Wealth Management Trend Lines May Be Rolling Over
After a Great Year, Higher Rates and Weaker Markets Threaten Continued Growth
While wealth management continues to benefit from demographic trends in the U.S. and the general accumulation of investible assets during the pandemic, 2022 is proving to be somewhat more difficult for the sector, and sentiment among investors in wealth management firms has dimmed.
Public firms with substantial operations in the wealth management space have been underperforming alt asset managers and the broader market, and aggregator models like Focus Financial and CI Financial (whose share prices currently trade at 52-week lows) will need organic growth to overcome sluggish financial markets, fee pressure, and higher interest rates.
Recent market activity is a strong contrast to the uptrend seen for much of 2021. Prices for aggregator models accelerated into December of last year, peaking as transaction activity in the space hit a fever pitch, fueled by higher multiples and the threat of changes in tax law that would make selling after year-end potentially disadvantageous.
The annual Schwab survey of wealth management firms confirmed this bullish sentiment, with advisors generally more optimistic about industry growth prospects than they were a year earlier.
Source: June 2021 Schwab Advisor Services Independent Advisor Outlook Study
It’s noteworthy that the survey represents sentiment in mid-summer. In the nine months that have transpired since the survey was taken, the market has had to digest higher inflation, a new uptrend in global interest rates, the Federal Reserve shrinking its balance sheet, and the war in Ukraine. The survey to be taken in 2022 could prove less sanguine.

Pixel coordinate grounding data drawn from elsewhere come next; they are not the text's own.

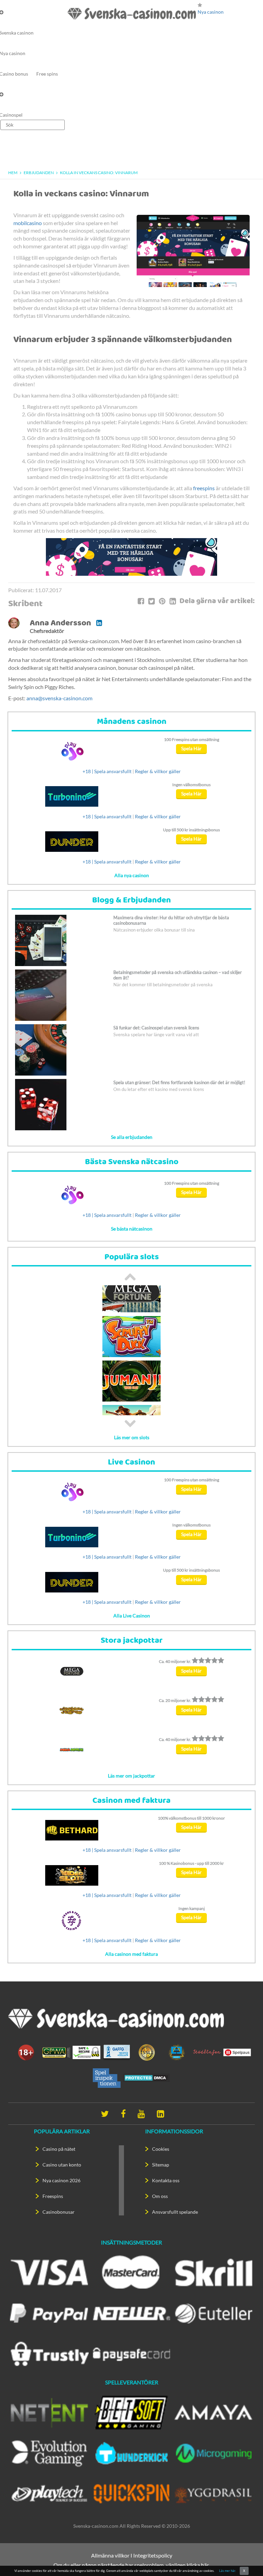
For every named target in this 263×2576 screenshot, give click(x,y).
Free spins (47, 74)
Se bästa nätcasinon (131, 1229)
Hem (12, 172)
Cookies (160, 2149)
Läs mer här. (227, 2571)
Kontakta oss (165, 2180)
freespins (204, 488)
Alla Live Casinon (131, 1615)
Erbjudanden (39, 172)
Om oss (160, 2196)
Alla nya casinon (131, 875)
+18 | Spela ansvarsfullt (107, 771)
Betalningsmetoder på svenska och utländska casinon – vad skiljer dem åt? (177, 975)
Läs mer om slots (131, 1437)
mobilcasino (27, 223)
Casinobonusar (58, 2212)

Despite all of the media attention given to consolidation activity in the wealth management sector, it’s noteworthy that the advisors surveyed by Schwab saw ample opportunity to grow their firms organically, with less than 10% of expected growth coming from recruiting or M&A.
Also noteworthy is a generally positive look back at the impact of the COVID pandemic on the wealth management industry, with most firms reporting better performance working remotely than expected. Many firms found opportunities for efficiency in video calls, better staff utilization by cutting staff community times, and expense saving opportunities by cuts in travel costs and office space.
Technology investment is a continued theme in the wealth management space, as firms look to new resources for investment management, client management, and firm management to improve service and efficiency. Most firms expect technology spending to increase in 2022, and some view it as a way to overcome staffing challenges presented by tremendous growth in clients and lack of available talent.
By the spring of 2022, many of the industry trends facing and favoring wealth managers started to shift, threatening margins and valuations.
Higher interest rates are undermining valuations in both debt and equity markets, taking an unusually strong toll on everything from U.S. treasuries to tech stocks. This shift creates a downward gravitational pull on assets under management, and therefore revenue, for wealth management firms. At the same time, inflationary forces are pushing up on both labor and non-labor expenses for RIAs. The consequence could be challenging for margins in 2022 and could deflate some of the positive influences on profitability that have provided a tailwind to RIA valuations for several years.
Valuations may ultimately suffer as well because of higher interest rates, as other income producing assets provide an alternative to investing in RIAs, and the cost of capital increases on both the equity and debt sides of the equation for leveraged consolidators of wealth management firms.